I mentioned that the coming weekend, I was going to Columbus to visit my wife. Gopinath shook his head and said, “Whimsy.”

“Whimsy?” I perked up.

“Yes,” the Head Pujari said, using that very quiet, whispery voice of his.

I’d completed the circle of Kiwi Slices and debated the pros and cons of studding them with Maha Grapes, or interspersing. “Why do you call it that?” I asked.

“Because it is whimsy,” Gopinath Prabhu declared. “There is no Spiritual Justification.” It was almost like he dusted his hands off as if that would be that.

But I persisted. “If it’s whimsy,” I said, “you should tell me not to go.”

“That isn’t my position,” Gopinath returned.

With a Glubjamon in the middle of the plate, I’d decided in favor of interspersing the grapes. It was more a question of stability than attractiveness, as either arrangement would have looked great. I drew from the best of the Maha and continued to lay out great items: Puri and Chapatti too, each folded like a semi circle. As I continued, I also went on with my assault upon the time and sensibility of that great personality. “Why do you say it isn’t your position?” I asked.

“I’m not your Guru,” Gopinath returned.

It seemed to me, to the tune of the cacophony of mixed voices we could hear next door, that anyone could give anyone else good advice. I’d heard that the Truth can come from anywhere. Yet, I took the argumentative path. I’d heard that the supervisor at “work” is also a form of Guru. “You ARE my Guru,” I announced.

“No, I’m not.” Gopinath said.

I raised my voice a little. “Yes you are,” I persisted.

“I am NOT.” Gopinath Prabhu raised his tone a little too.

I moved away from the plate I’d just about finished and took up a broom in order to sweep my way over to Gopinatha’s position by the long tables where he was dutifully laying out the Golden Plates and Goblets for the mid-morning offering.

“You are!” I said. I’d gotten myself practically up under his grill, as we say today.

“I am NOT.” Gopinath gave it a little transcendental shout. I noticed that the voices next door had fallen silent.

I wanted to play the trump card about the supervisor being a form of Guru, but that was not necessary. Gopinath Prabhu certainly knew all about that and more. “You ARE!” I said. I was serious but without the weight of merit.

“Am NOT!” Gopinath stopped what he was doing and turned to face me. Next door, at the meeting, you could have heard a pin drop. There was not so much as a cough, but I actually sensed suppressed smiles.

“You ARE!” I said again.

Suddenly, Gopinath reached over, snatched the broom from my hands and dashed it to the floor. He accompanied the clattering of the handle with a positive shout: “Then GET OUT!” he said. He seemed not actually angry, but ACTING angry. There was spittle on his lip. A drop or two sprayed my face. I did not mind at all. I loved Gopinath, of course.
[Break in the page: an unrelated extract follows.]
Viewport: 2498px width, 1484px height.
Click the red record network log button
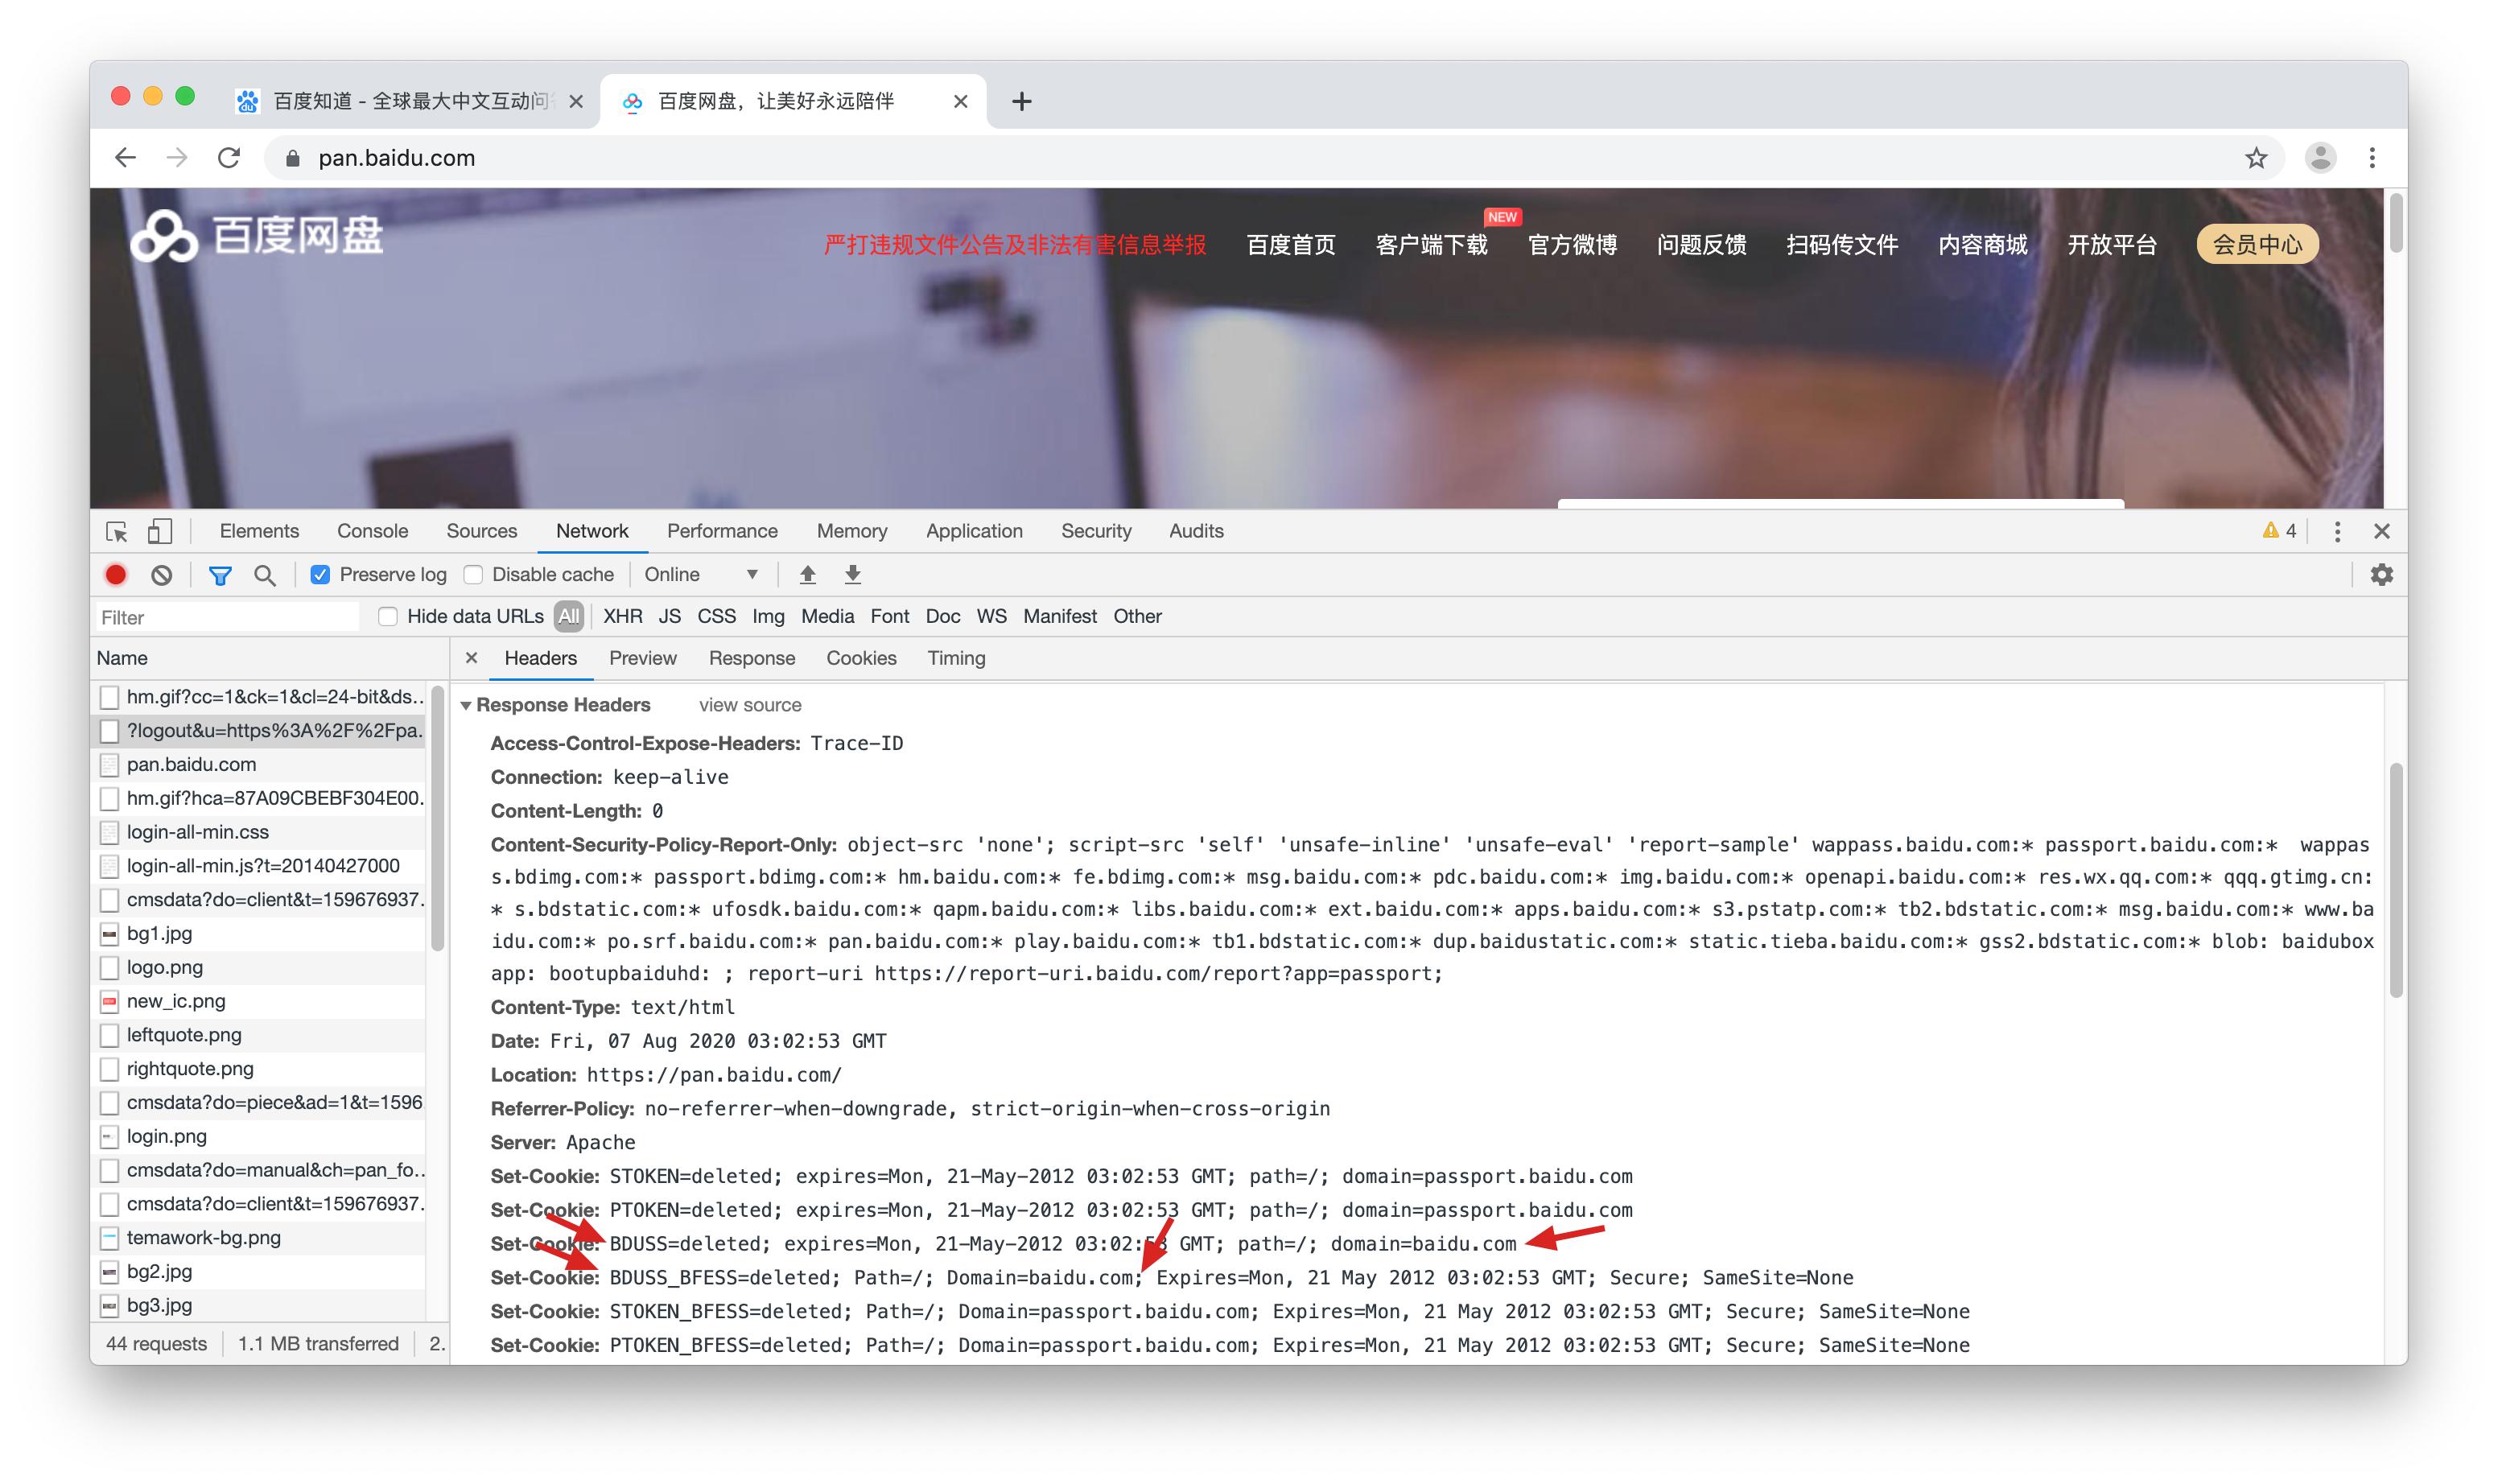(116, 574)
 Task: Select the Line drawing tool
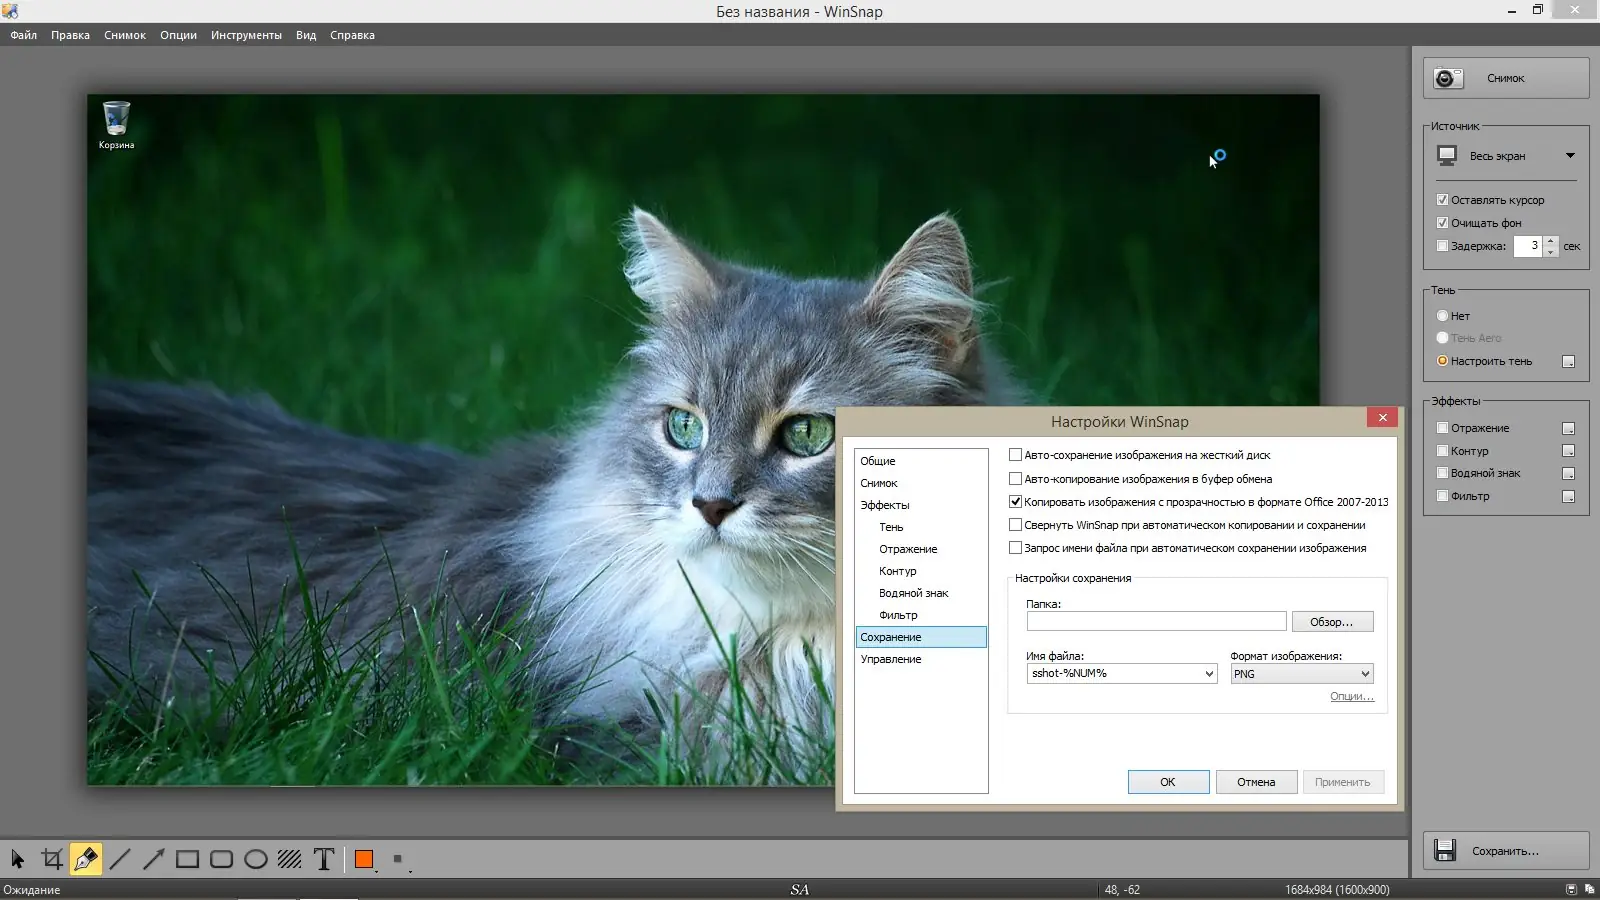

“NO!” I shouted back. He could not make me leave my Service, I thought.

“Then DON’T GO,” the Head Pujari ruled at last. Nothing further was said on the matter. I stayed on then and delivered the Maha Plate to a bunch of smiling knowing faces in the office. I completed my duties there that day. I noticed that we hadn’t even gone into the aspect of “Who can be your Guru?” and I knew that was because we both understood the Truth of the matter.

But what I did not understand even a little until this writing, dear reader, is that Gopinath was reticent in order to save me from Offense. For that weekend and on many subsequent weekends indeed I did go to Columbus. And the detriment, by my own device, was all mine. It is clear that I violated the elicited correct instruction each and every time I entertained that whimsy and migrated to Columbus for a weekend with my wife.

That entity then known as Gopinath agreed, at my behest, to step down into the mush which is my life and free will. He came on like a light and his visit was enlivening to everyone within earshot, yet for me, the persistent attraction was in the end to the whimsy.

By the association of the Devotees of Old New Vrindabana, I learned to love to chant Hare Krsna Hare Krsna Krsna Krsna Hare Hare Hare Rama Hare Rama Rama Rama Hare Hare. That benefit is irrevocable, though I apparently sought to dilute it. That benefit is coming back now, in the submitting of these vignettes for Your Entertainment, Dear Transcendental Reader.